Walla Walla Community College
- Type: Public community college
- Established: 1967; 59 years ago
- Accreditation: Northwest Commission on Colleges and Universities (NWCCU)
- President: Chad Emerson Hickox
- Students: 2,662 (all undergraduate) (Fall 2022)
- Location: Walla Walla, Washington, United States of America
- Campus: Three campuses in Washington;
- Colors: Black and Gold
- Nickname: The Warriors
- Sporting affiliations: Northwest Intercollegiate Athletic Association (NWAC)
- Website: www.wwcc.edu

= Walla Walla Community College =

College in southeastern Washington State, U.S.

Walla Walla Community College (WWCC), often referred to as just "CC" locally, is a multi-campus community college in southeastern Washington state.

== History ==
Walla Walla Community College (WWCC) was established in 1967 by Peter Dietrich in response to the region's growing need for a community college. Initially located in the educational complex on Park St., formerly occupied by Walla Walla High School, WWCC later relocated to its current site east of town near the airport, after outgrowing its original location. Additionally, a branch campus was established in Clarkston, WA, 100 miles to the east.

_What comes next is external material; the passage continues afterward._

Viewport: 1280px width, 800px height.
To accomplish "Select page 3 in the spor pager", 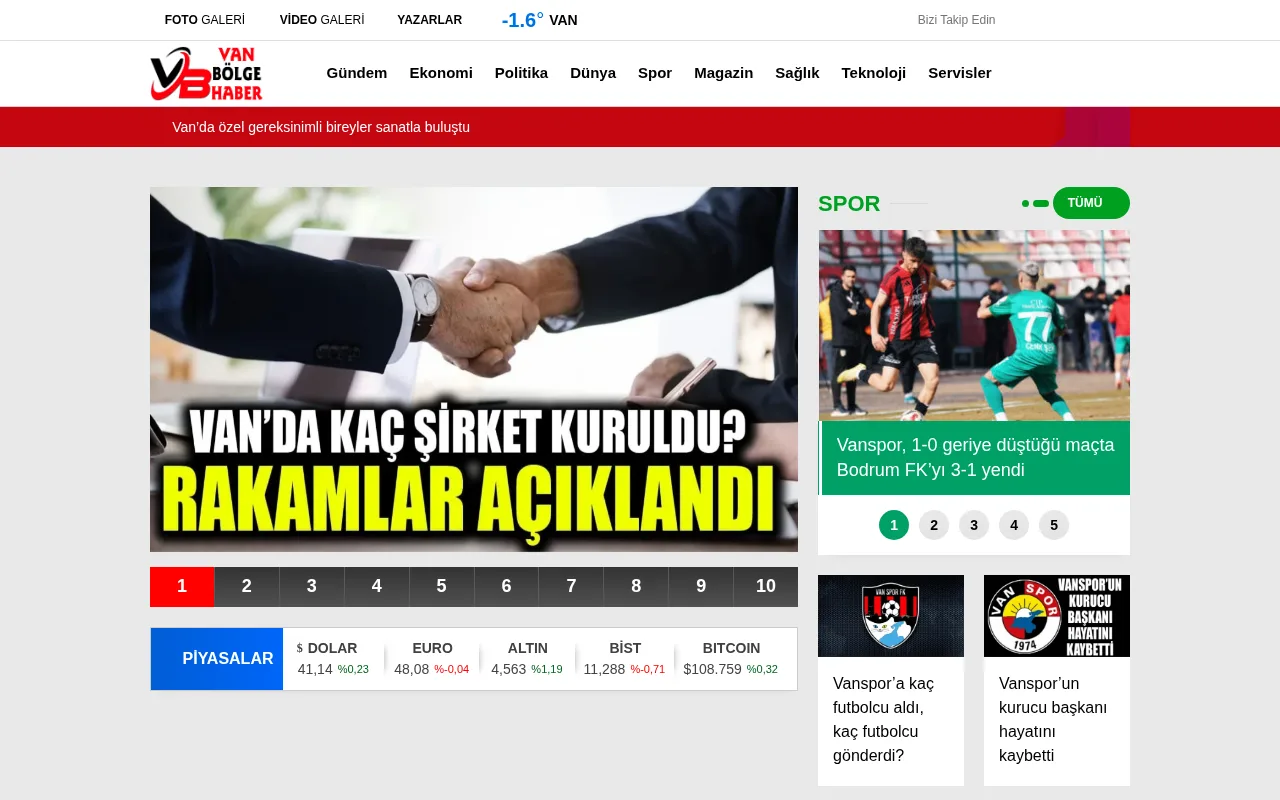I will click(973, 525).
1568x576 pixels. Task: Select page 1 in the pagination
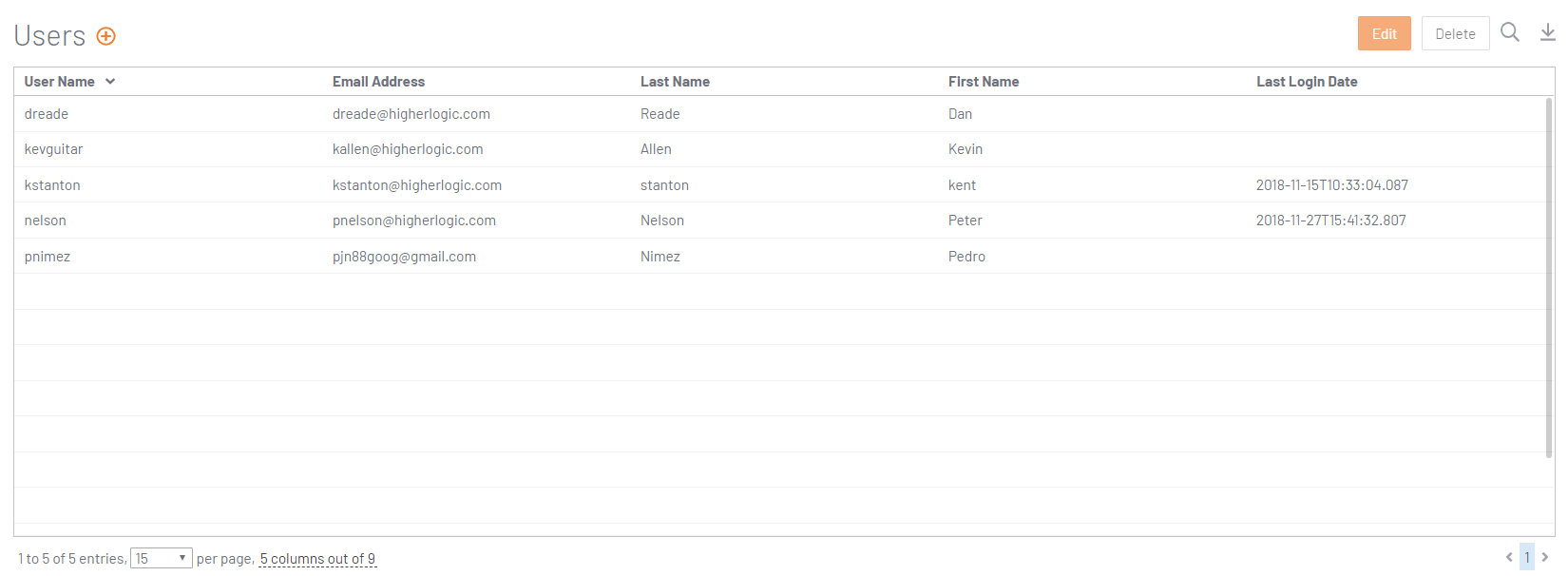pyautogui.click(x=1527, y=557)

In the late 1990s, WWCC introduced one of its most significant programs, the enological and viticulture program, amid economic uncertainty in Walla Walla caused by the local decline in the agriculture industry. This program played a crucial role in the subsequent expansion of the wine industry in Walla Walla by producing many of the region's winemakers. Over time, WWCC has developed a variety of non-traditional programs, including the Commercial Truck Driver Program, John Deere Technology Program, and Water Technologies and Management Program, to address the evolving needs of the Walla Walla Valley.

Most recently, WWCC has undertaken the expansion of the Southeast Area Tech Skills Center (SEA Tech Center), involving the construction of a multimillion-dollar building at the main campus to accommodate new programs in collaboration with area high schools.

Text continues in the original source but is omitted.